This is part of the challenge of anthropomorphizing nature through my own ecosexuality. Can I assume to be able to enter into a sexualized relationship with the earth and the earth’s creatures, plants lands, waters and sky? How do I know what a monkey really feels, or whether it feels feelings like I feel feelings? How do I know what or if the earth feels either? Humans can take measurements of the phenomenon that we think are worthy of measurement such as the ability of fish to feel pain, the ability of life to survive in the sea, the amount of chemicals that we have ingested via water, air, fish or fowl we ingest but at the end of the day is this just scientific data? What about the spiritual, the emotional and the communal meaning of life on the earth and what does the earth itself experience?

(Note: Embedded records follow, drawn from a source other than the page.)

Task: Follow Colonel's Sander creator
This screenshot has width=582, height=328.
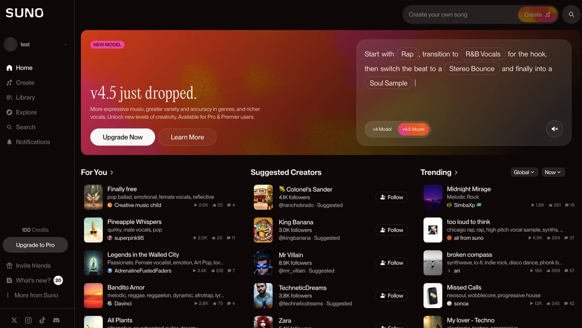Action: [391, 197]
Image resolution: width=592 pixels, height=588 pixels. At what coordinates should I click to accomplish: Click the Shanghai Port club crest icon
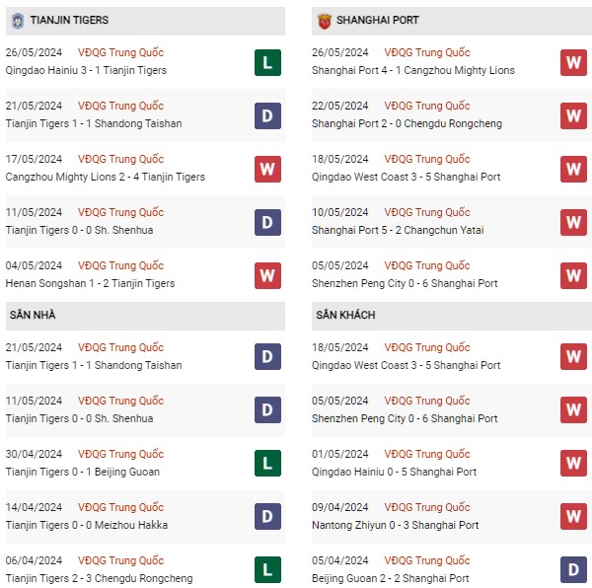[324, 21]
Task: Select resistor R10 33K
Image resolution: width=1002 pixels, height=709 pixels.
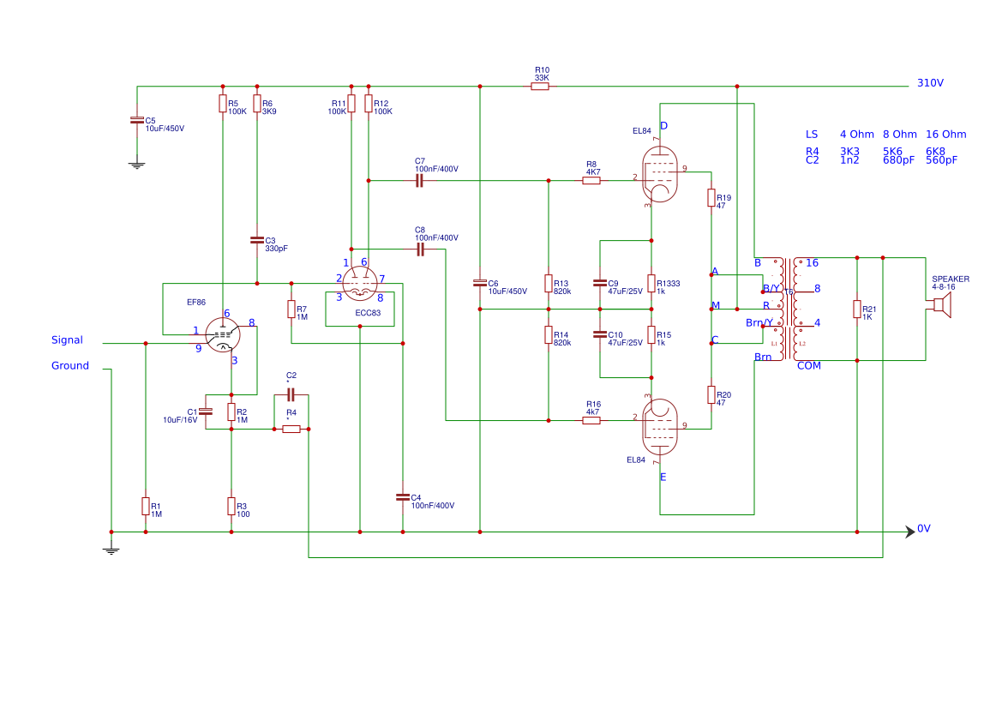Action: (540, 87)
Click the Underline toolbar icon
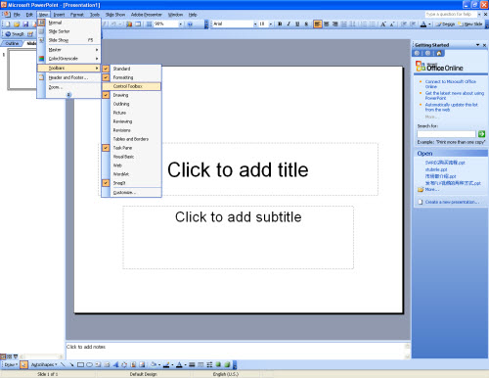489x378 pixels. [297, 24]
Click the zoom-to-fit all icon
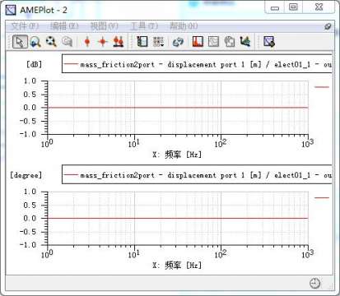Screen dimensions: 340x296 tap(51, 42)
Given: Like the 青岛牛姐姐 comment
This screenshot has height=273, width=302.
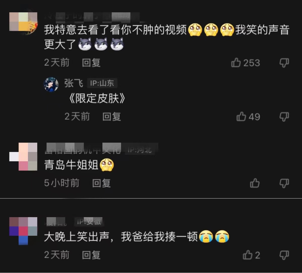Looking at the screenshot, I should (255, 183).
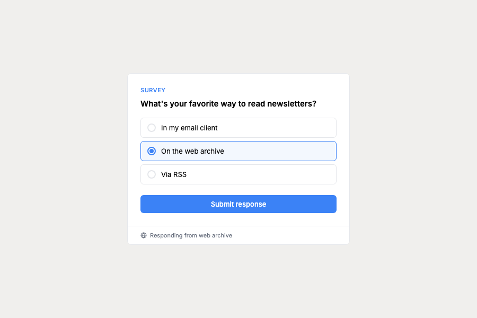
Task: Click the survey question heading text
Action: click(x=228, y=104)
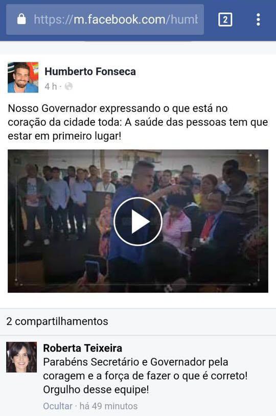276x416 pixels.
Task: Open Roberta Teixeira's profile picture
Action: 21,357
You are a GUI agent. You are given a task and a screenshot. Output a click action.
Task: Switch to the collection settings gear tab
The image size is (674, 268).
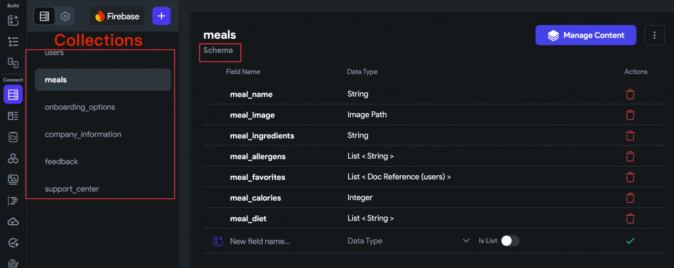(x=65, y=16)
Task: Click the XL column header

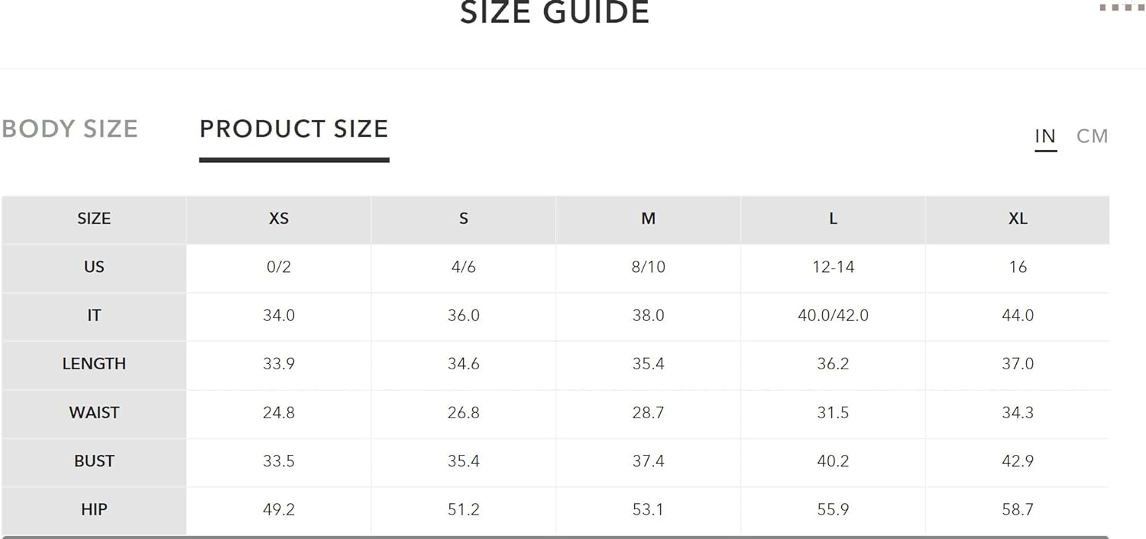Action: pos(1018,219)
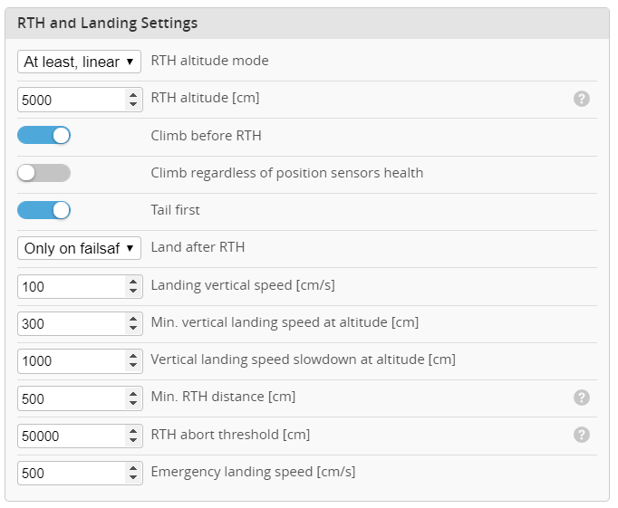Screen dimensions: 618x508
Task: Click help icon for RTH altitude
Action: coord(582,99)
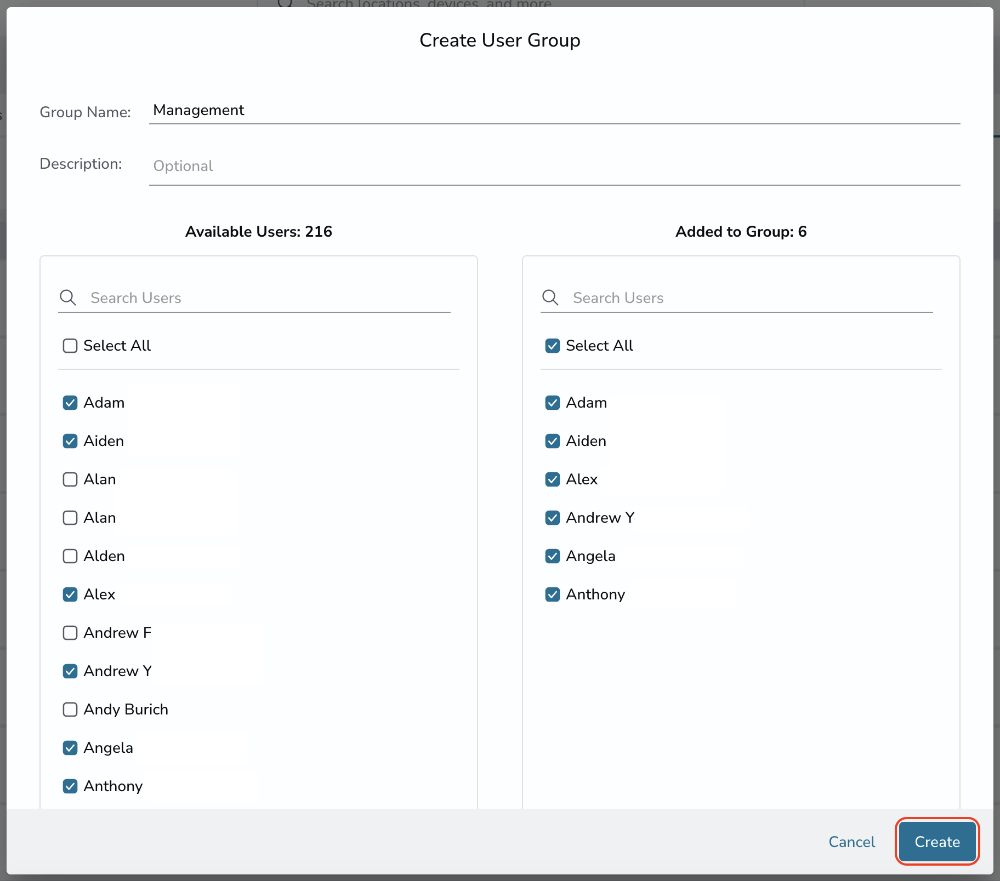Uncheck Adam in Available Users list
This screenshot has width=1000, height=881.
click(70, 403)
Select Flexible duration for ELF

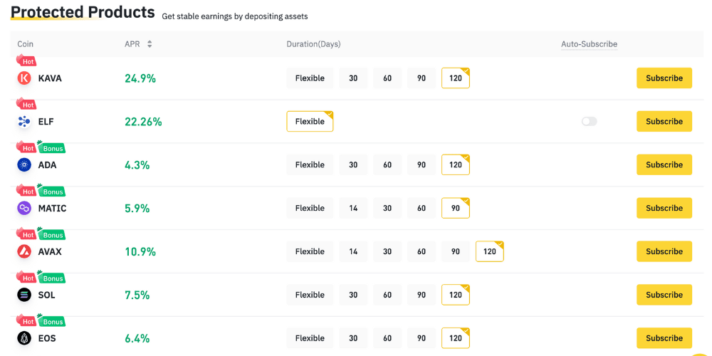[x=310, y=122]
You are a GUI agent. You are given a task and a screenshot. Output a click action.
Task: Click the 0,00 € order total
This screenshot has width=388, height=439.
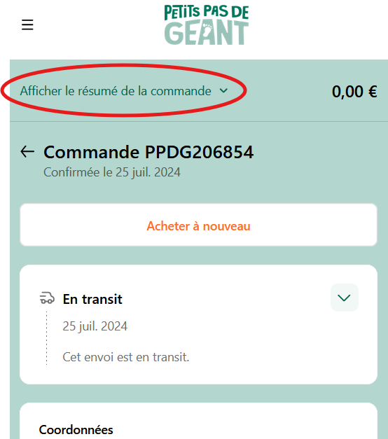(354, 91)
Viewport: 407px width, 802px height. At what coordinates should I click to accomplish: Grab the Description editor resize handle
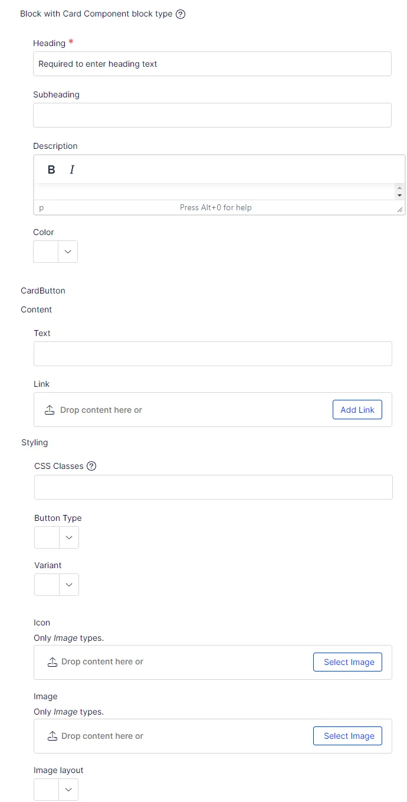click(400, 209)
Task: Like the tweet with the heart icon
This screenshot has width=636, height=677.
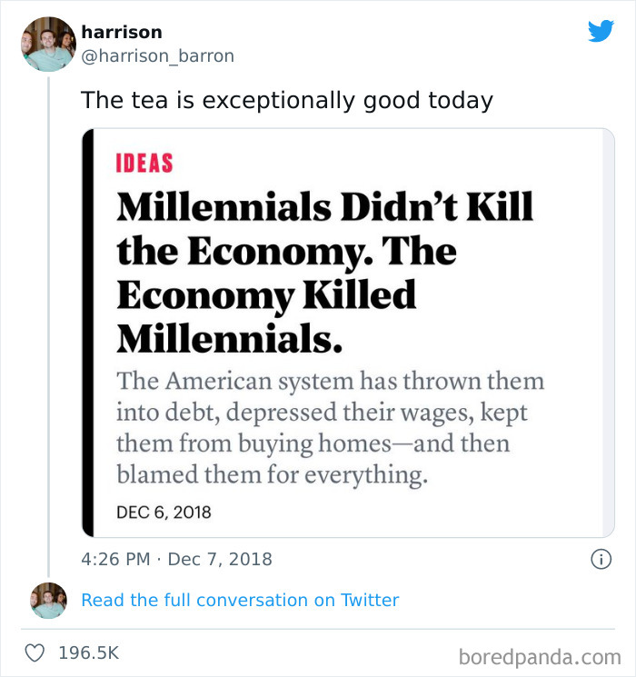Action: (36, 652)
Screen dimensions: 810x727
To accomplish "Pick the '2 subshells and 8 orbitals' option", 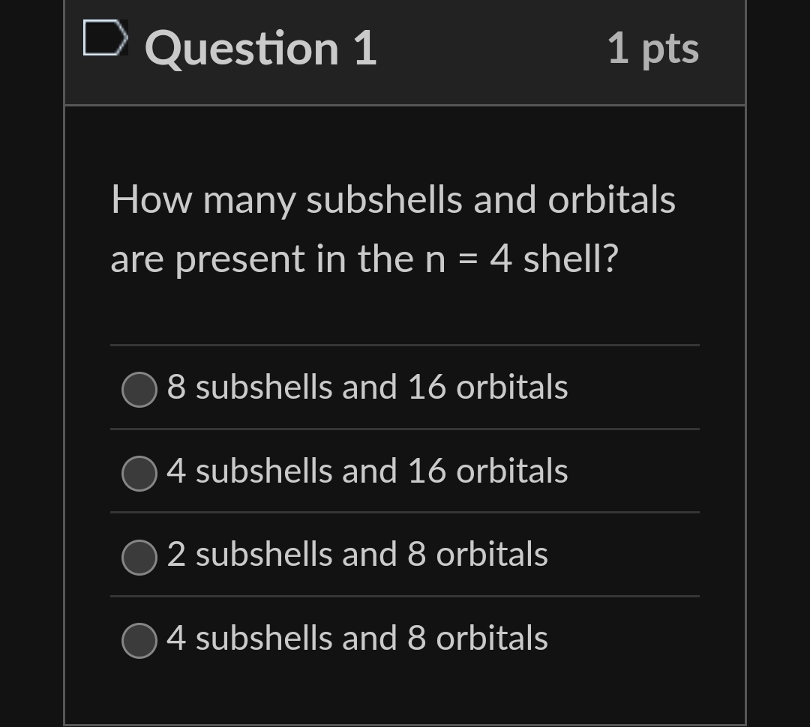I will tap(356, 555).
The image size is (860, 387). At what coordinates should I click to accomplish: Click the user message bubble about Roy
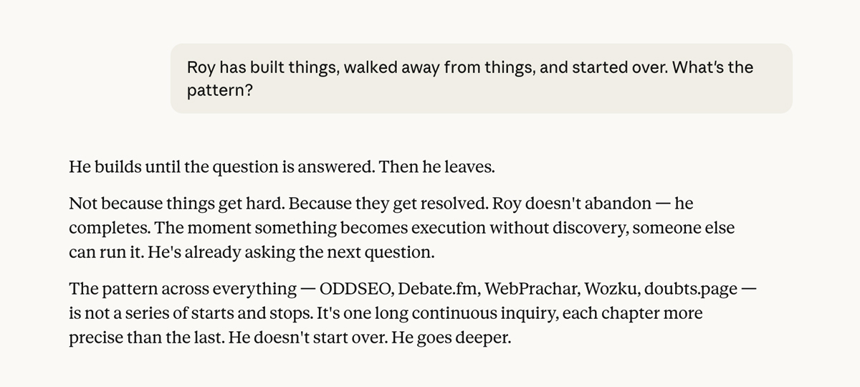point(481,79)
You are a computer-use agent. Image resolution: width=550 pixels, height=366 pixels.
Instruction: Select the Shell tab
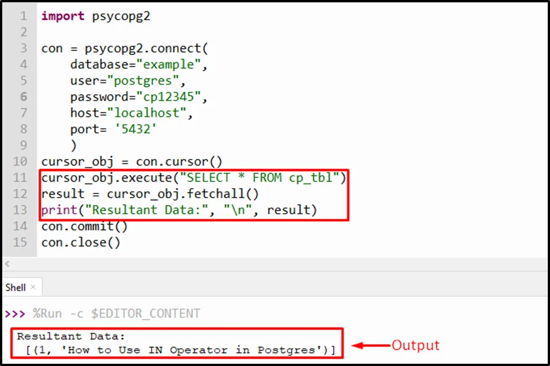(x=16, y=287)
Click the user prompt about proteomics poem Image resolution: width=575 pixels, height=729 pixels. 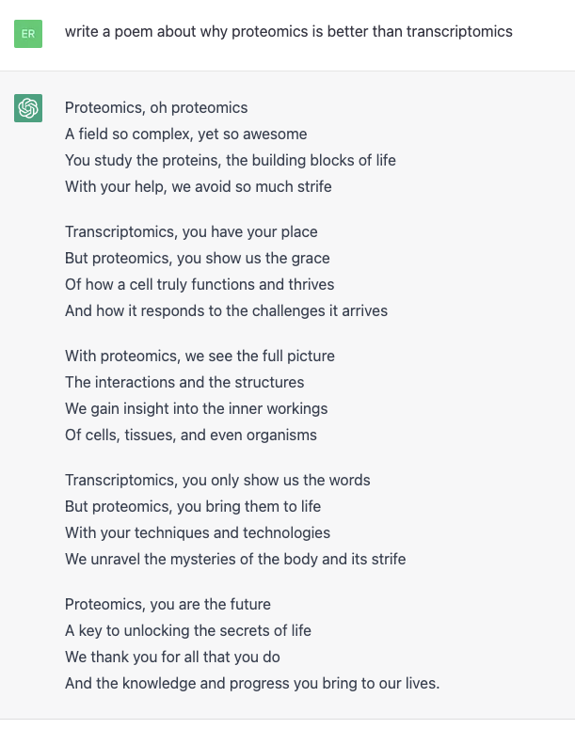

Our leader, the macho wiener dog shaman, led us to the general location of the sweat lodge while watching every move we made. As we got closer we began receiving spoken instruction. Luckily Maggie Nelson was able to translate the human shaman’s salutations, instructions and invocations for us. But before the real ceremony began we \ each went to the bathroom and did what we needed to do. I must have been a little nervous as I took a big poop like I always do before a performance. This is my body’s way of cleaning itself out in order to be free to accomplish the more important work at hand. My body always knows when to do this. It feels good, although I will have to admit that I am still getting used to wiping my butt and then engaging with the toilet paper until I can get it into the wastepaper basket. In fact, I try to perfectly fold the toilet paper so that my shit is hidden. It’s similar to the way that I deal with my emotional shit. Our super effective toilets in America encourage us to wipe and throw away our used shitty toilet paper without ever having to think about what it means, where it goes or how much we waste. We just unconsciously flush and flush and flush, until all traces of our shit disappear out of sight. This is one of the so-called benefits of modern civilization; we don’t have to see or think about our shit. Sometimes I can’t help thinking about shit through, especially because I live in a city. All of the shit (not to even mention the piss) produced with its accompanying toilet paper plus the water that people waste is enough to provoke some real shock and awe if only we’d take a moment to calculate its volume. Ecosexuals like to ponder such things.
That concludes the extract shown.